Tour Eiffel: reçu par le gouvernement, le militant pro-arbres descend du platane

Le militant d'une association de protection des arbres qui s'était installé fin mai sur un antique platane au pied de la Tour Eiffel en est descendu jeudi et a arrêté sa grève de la faim après avoir obtenu rendez-vous avec deux ministres.

Thomas Brail, 47 ans, arboriste-grimpeur dans le Tarn et fondateur du Groupe national de surveillance des arbres (GNSA), sera reçu lundi 20 juin par les ministres de la Transition écologique Amélie de Montchalin et de l'Agriculture Marc Fesneau "pour travailler ensemble sur la protection des arbres", a indiqué le GNSA dans un communiqué.

Le militant a remis pied à terre jeudi soir après onze jours passés dans un platane, évalué comme bicentenaire par ses défenseurs et menacé selon eux par un projet de construction de petits bâtiments au pied de la Dame de Fer porté par la mairie de Paris.

L'arboriste, le visage émacié, est redescendu tout seul, assis dans son baudrier.

Thomas Brail réclame au nouveau gouvernement d'Elisabeth Borne "une loi qui encadre les coupes rases" afin de limiter l'industrialisation des forêts et les monocultures de résineux, notamment de sapins de Douglas.

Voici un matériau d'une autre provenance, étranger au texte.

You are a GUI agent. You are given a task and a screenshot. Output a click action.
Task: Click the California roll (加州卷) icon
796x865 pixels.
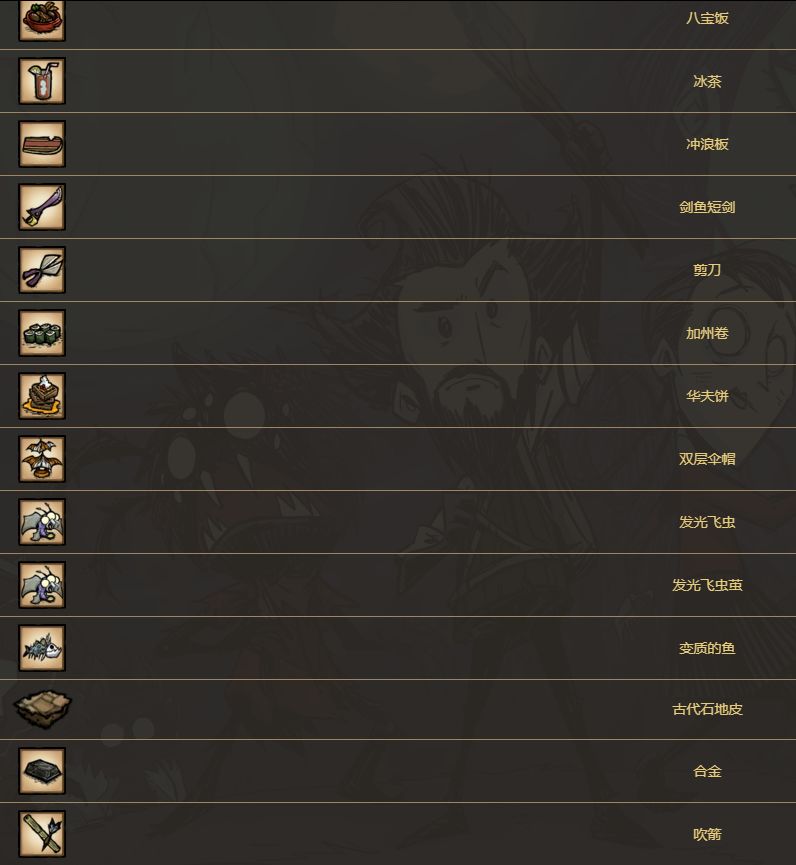pyautogui.click(x=42, y=333)
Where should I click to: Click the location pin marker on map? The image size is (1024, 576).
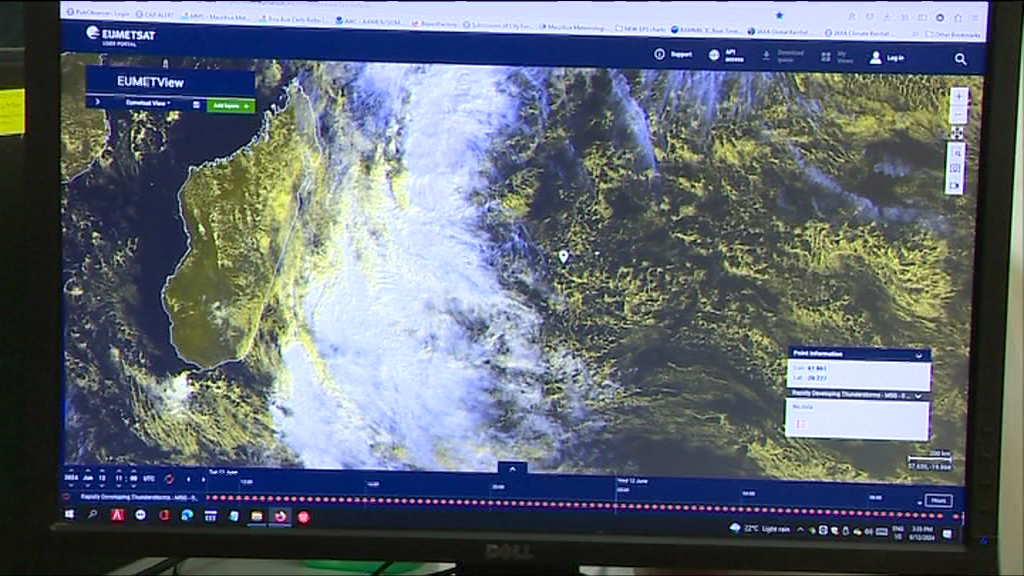(x=563, y=257)
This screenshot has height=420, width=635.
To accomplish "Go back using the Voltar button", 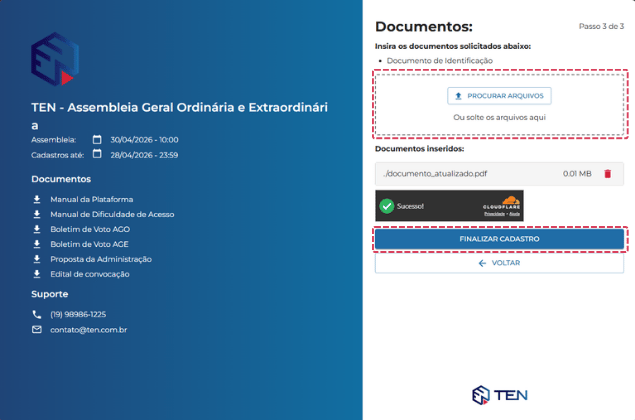I will pyautogui.click(x=499, y=263).
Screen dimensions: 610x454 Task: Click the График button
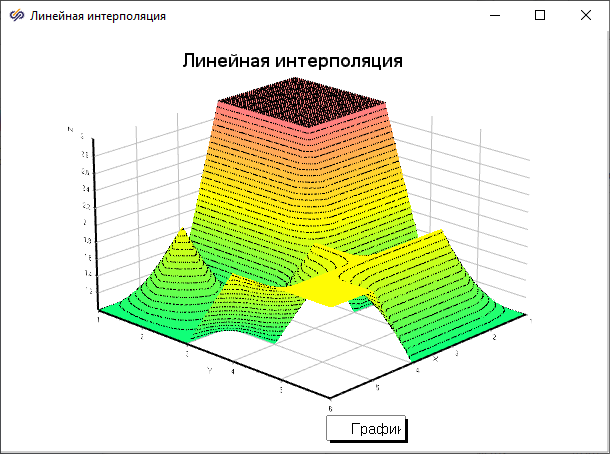pyautogui.click(x=366, y=429)
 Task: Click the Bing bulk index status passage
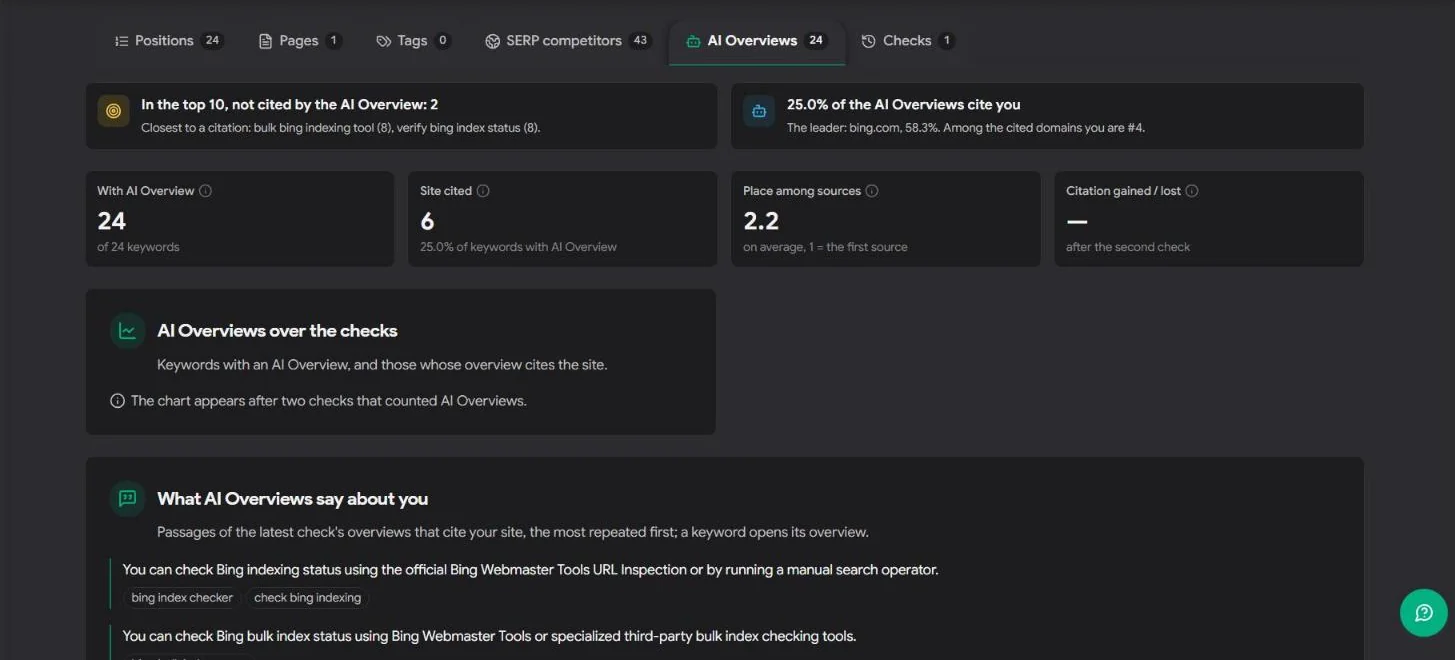[x=490, y=636]
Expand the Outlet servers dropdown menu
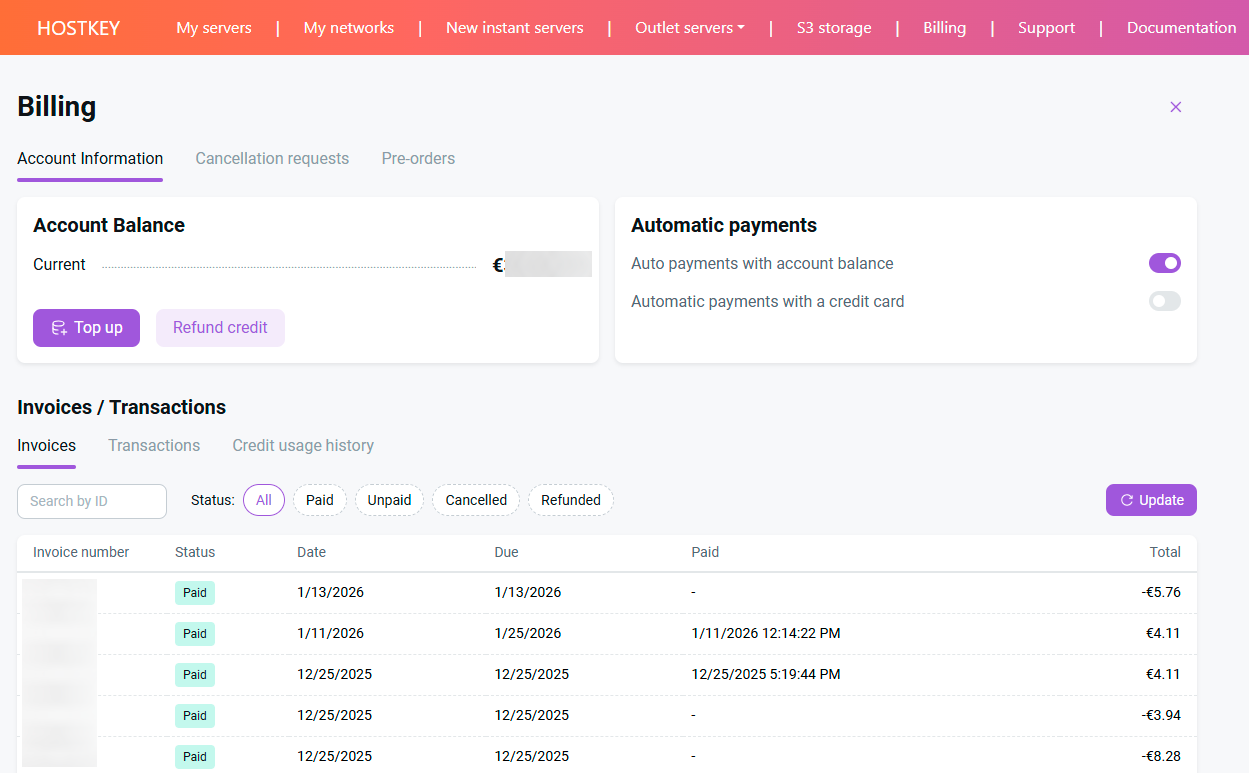This screenshot has width=1249, height=773. point(689,28)
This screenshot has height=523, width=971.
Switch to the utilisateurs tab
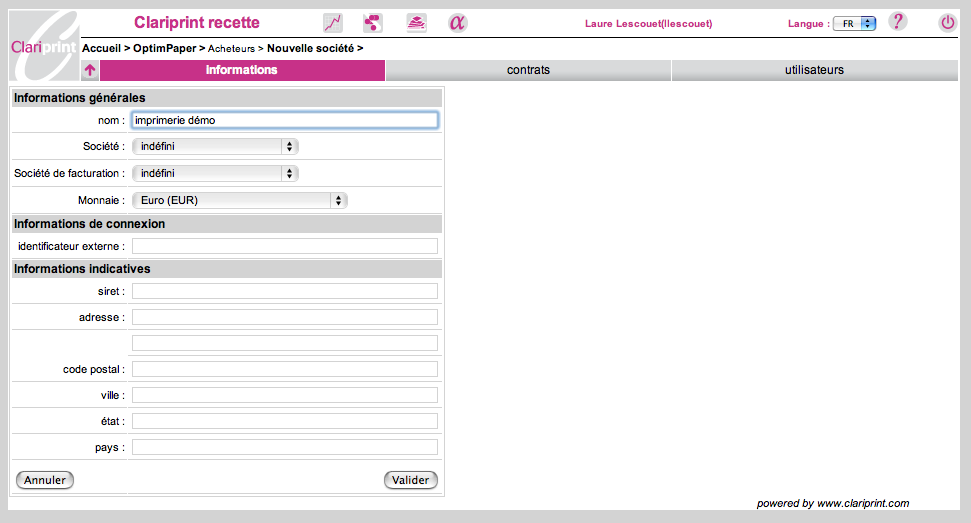(x=814, y=70)
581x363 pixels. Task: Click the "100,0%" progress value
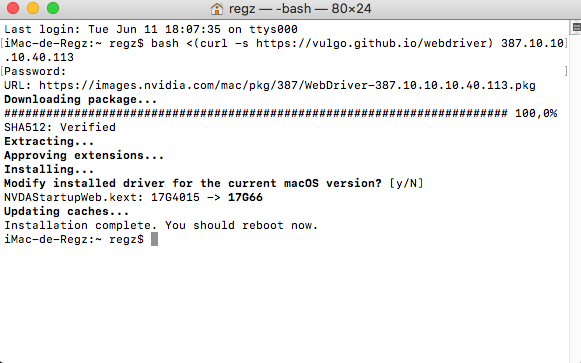[x=536, y=113]
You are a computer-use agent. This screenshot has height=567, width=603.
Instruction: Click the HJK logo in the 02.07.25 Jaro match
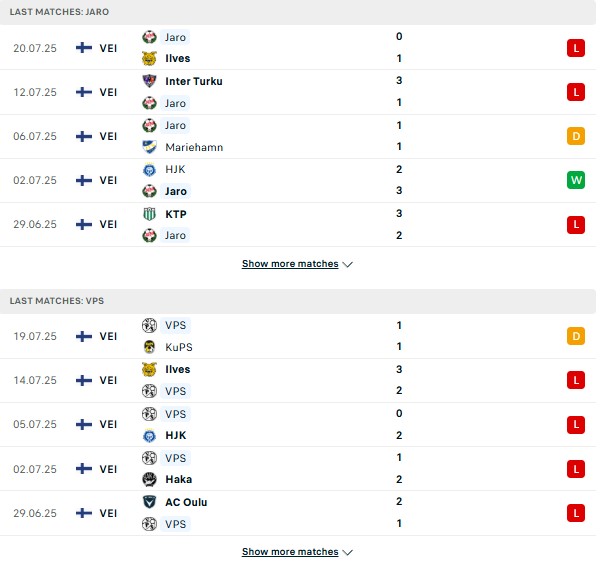point(149,170)
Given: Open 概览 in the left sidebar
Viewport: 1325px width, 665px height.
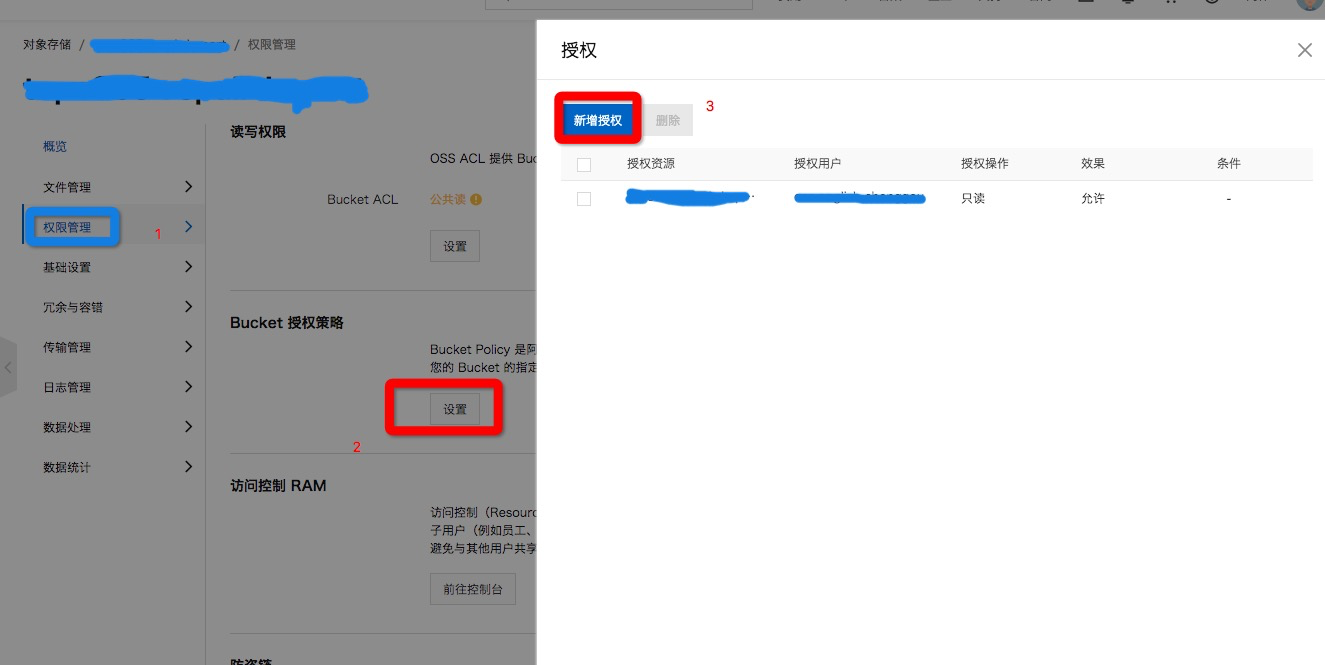Looking at the screenshot, I should tap(55, 147).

Il réclame aussi un "renforcement de l'article L350-3 du code de l'environnement", qui interdit l'abattage d'arbres, sauf exceptions dont les "aménagements", ce qui affaiblit, pour le GNSA, considérablement leur protection.

Thomas Brail a relayé la cause des opposants au projet de construction de bâtiments au pied de la Tour Eiffel, qui devait entraîner l'abattage d'une vingtaine d'arbres.

Cette mobilisation a obligé la maire PS Anne Hidalgo à faire marche arrière début mai, en garantissant qu'aucun arbre ne serait abattu. Elle n'a toutefois pas renoncé au projet, partie d'un projet plus large de végétalisation et de piétonnisation de l'axe entre le Trocadéro et le Champ-de-Mars.

Vendredi, son premier adjoint Emmanuel Grégoire a reçu les associations à ce sujet.

Ces dernières ont tout de même décidé de lancer mercredi un recours administratif contre ce permis de construire au pied de la Dame de Fer, estimant qu'il comportait une "atteinte grave à l'intérêt des lieux ainsi qu'à la conservation de perspectives monumentales".